Give her two weeks and see where she comes back to; get an assessment as to what her needs are then. from the agency.

This is going to sound terrible, but when my mom was post stroke, dx'ed with vascular dementia, I just had to disconnect from the "mom" piece and treat her as another client.

Sad to say, it was all too easy to do. I grew up in an era of "it's good enough" and "what do you expect" and "life isn't perfect". I use the same phrases when thinking about mom's care.

I'm sorry if this sounds terrible, but it's how I get through this.
I agree that there is no reconciling the past with the current issues. If you need to work on the past, do so. Those of us with abusive childhoods often have issues we still need to work on. The present is the present and needs to be dealt with. Your mum is declining from the sound of it. You may not be able to prevent another UTI going septic. It is what happens as the body winds down. The reality is that you will lose her.You are looking after her business, providing her with the care and support she needs. It is what you can do. The mother I knew all my life is not, for the most part, the woman in the hospital bed that I visit. She is more even tempered, due to meds. Still she is my mother. She needs care, which I arrange in an ALF, and her business looked after, which I do. I don't visit often as it triggers PTSD from childhood. We do the best we can and they will eventually die anyway.

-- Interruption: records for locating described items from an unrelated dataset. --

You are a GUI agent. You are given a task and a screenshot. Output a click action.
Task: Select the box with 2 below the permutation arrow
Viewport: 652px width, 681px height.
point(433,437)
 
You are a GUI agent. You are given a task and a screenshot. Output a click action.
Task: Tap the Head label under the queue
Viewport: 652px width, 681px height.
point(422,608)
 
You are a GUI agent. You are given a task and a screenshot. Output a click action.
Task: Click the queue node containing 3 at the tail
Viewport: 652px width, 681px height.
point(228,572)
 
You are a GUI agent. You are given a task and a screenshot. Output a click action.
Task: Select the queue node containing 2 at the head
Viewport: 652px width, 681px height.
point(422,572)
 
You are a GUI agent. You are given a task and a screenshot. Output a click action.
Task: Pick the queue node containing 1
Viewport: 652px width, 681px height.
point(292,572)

I wish I could disconnect and detach, Barb. Oh how I wish! This year after her stroke has actually been precious. No more arguing, no more drinking - just a lot of love between us. It's sort of like the relationship I always wanted with her, and soon it will be gone. I actually *try* to manufacture my anger about the past with her, but it doesn't work because she is so sweet now and obviously I'm not going to be cruel at this point. People tell me it will be easier to lose her since we've had this nice phase, but I think it might be even harder. Anyway, what will be will be.
Also, Careisgiving, I hear you completely about wanting to stop medical interventions. But my mother is mentally competent and made clear to the dr at the hospital that she is DNR/DNI. I've asked her if she wants to die, and she explicitly says no way. So if she does get sick again and says she wants to go to the hospital, do I refuse to call 911? If she had terminal cancer, that would be different. It's very, very complicated, for sure.

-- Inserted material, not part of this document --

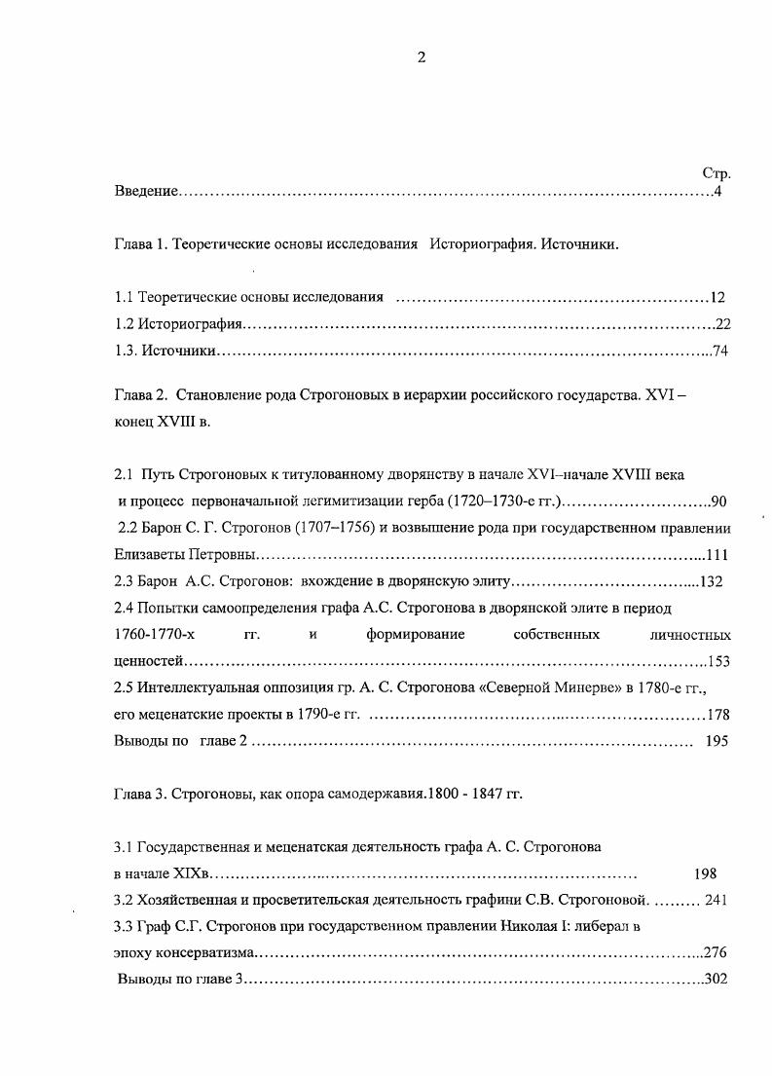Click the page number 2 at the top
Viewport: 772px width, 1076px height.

As people age, the skin (both internal and external) thins and there's less lubrication. As such, things like UTIs become more common. The hospital is the worst place for an old frail person. Hospital infections are rampant; it is the nature of the beast. More bacteria are becoming more resistant to antibiotics and, if one sets in, good luck getting her back home. Perhaps you can explain that to her. Old people often view doctors as demigods but the days of Doc Baker from Little House are long past. Have you asked her if she wants to die in the hospital or at home?
She will not talk about dying - at all, anywhere. She's not going to die, as far as she's concerned. Even though she wants DNR/DNI, I have no sense that she believes she is anywhere near that point.